Namun, bila berhasil menggaet pelanggan dalam jumlah besar, maka ada keuntungan lain yang tidak pernah ada sebelumnya, yaitu data pelanggan. Selama ini agen-agen koran tidak pernah mau menyerahkan data pelanggan kepada penerbit. Wajar saja, mereka takut data itu digunakan langsung oleh penerbit untuk berhubungan dengan pelanggan, padahal mereka membangun relasi pelanggan selama puluhan tahun. Untuk keperluan data itu, kelompok Kompas dan Jawa Pos bahkan membuat perusahaan distribusi sendiri.

Tapi dengan era sekarang, kombinasi paket print dengan e-paper menjadikan data itu dimiliki penerbit. Para pelanggan print diberi hak gratis untuk membaca e-paper. Untuk bisa membaca e-paper, pelanggan harus mengisi formulir online (e-form) data-data diri seperti nama, alamat, jenis kelamin, hobi dan lain-lain.

Selain data-data dasar pribadi, maka pengelola e-paper juga bisa mendapatkan statistik kepembacaan. Penerbit bisa mengetahui berita apa yang paling banyak dibaca, pada jam berapa, dengan gadget merk dan tipe apa.

Selain itu, karena ada juga yang meregistrasi dengan akun media sosial (facebook), maka pengelola akan bisa menganalisis jaring pertemanan si pembaca maupun status-status yang mencerminkan karakter dan minat pembaca. Bila kemudian e-paper ini di masukkan menjadi link di web media yang bersangkutan, maka dengan Google Analytics, data itu semakin kaya. Data affinity dan in-segment market di Google Analytics dengan jelas menunjukkan minat si pembaca dan jenis informasi apa yang dicari dari web itu.

Jadi dengan mengelola e-paper secara serius, maka perusahaan koran akan memasuki bisnis data. Amatan saya, sangat sedikit perusahaan media yang mau memanfaatkan data ini untuk membuat sebuah perencanaan konten dan penyusunan model bisnis baru. Banyak perusahaan media yang memandang era konvergensi itu hanya sekadar “memindahkan konten print ke online.” 

Artinya, medianya baru, cara berpikirnya konvensional. Padahal era disrupsi itu justru membuka kesempatan baru: era big data. Data dengan asas 3V: Volume, Variety, dan Velocity itu harus dimanfaatkan menjadi model bisnis baru.

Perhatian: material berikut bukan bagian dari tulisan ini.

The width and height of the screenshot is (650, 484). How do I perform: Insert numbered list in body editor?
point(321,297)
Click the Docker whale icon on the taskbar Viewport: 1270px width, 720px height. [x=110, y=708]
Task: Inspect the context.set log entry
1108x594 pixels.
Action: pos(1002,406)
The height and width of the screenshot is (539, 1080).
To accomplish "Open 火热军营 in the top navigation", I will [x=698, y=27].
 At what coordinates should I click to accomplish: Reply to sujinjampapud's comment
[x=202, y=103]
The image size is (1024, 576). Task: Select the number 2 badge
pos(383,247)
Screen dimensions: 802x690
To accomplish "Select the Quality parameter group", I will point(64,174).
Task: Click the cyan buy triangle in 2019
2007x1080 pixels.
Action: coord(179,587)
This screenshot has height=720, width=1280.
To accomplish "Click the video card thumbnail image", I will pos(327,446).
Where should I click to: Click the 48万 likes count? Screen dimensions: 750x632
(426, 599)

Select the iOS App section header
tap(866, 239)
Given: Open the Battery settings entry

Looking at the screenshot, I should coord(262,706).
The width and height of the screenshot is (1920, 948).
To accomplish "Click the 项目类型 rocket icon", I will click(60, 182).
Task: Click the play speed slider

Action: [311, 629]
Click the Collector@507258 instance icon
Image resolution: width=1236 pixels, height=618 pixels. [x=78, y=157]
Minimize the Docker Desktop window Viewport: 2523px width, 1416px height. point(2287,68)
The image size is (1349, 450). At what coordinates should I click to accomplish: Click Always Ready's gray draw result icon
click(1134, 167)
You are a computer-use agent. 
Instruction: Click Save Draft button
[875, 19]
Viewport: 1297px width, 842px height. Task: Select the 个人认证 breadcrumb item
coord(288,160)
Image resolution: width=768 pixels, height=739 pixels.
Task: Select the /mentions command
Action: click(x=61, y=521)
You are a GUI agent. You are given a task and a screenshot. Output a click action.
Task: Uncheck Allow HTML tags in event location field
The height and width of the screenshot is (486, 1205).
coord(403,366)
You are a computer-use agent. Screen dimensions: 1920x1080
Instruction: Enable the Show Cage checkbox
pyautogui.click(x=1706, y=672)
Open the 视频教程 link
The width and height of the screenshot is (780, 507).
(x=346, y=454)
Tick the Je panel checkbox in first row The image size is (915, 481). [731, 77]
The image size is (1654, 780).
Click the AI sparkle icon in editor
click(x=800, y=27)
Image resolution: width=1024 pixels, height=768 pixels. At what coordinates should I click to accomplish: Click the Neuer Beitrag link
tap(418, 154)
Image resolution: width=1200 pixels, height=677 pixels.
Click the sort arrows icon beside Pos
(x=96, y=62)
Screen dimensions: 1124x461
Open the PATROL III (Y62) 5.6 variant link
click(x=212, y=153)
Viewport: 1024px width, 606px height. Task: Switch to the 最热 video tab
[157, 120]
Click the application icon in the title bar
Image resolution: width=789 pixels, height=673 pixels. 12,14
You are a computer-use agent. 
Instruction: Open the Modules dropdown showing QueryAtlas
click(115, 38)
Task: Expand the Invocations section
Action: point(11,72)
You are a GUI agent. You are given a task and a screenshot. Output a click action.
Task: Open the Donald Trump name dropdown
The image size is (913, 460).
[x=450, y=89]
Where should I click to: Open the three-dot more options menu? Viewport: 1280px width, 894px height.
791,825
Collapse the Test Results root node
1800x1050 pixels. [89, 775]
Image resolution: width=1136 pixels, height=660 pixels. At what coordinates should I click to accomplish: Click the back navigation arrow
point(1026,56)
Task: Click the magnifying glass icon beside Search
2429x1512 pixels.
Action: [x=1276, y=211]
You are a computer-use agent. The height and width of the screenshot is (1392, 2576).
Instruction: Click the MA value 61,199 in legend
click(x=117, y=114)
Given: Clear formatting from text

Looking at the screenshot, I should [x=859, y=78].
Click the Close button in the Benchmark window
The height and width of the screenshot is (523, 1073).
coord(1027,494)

Jadi apakah e-paper akan menyelamatkan media cetak? Bisa, kalau manajemen punya visi yang komprehensif tentang era konvergensi. Bisa, kalau pengelola hirau akan manajemen data di balik e-paper.

***

Keterangan: Tulisan telah tayang sebelumnya di blog personal Budhiana Kartawijaya dengan judul Kertas Mahal, e-Paper Alternatif?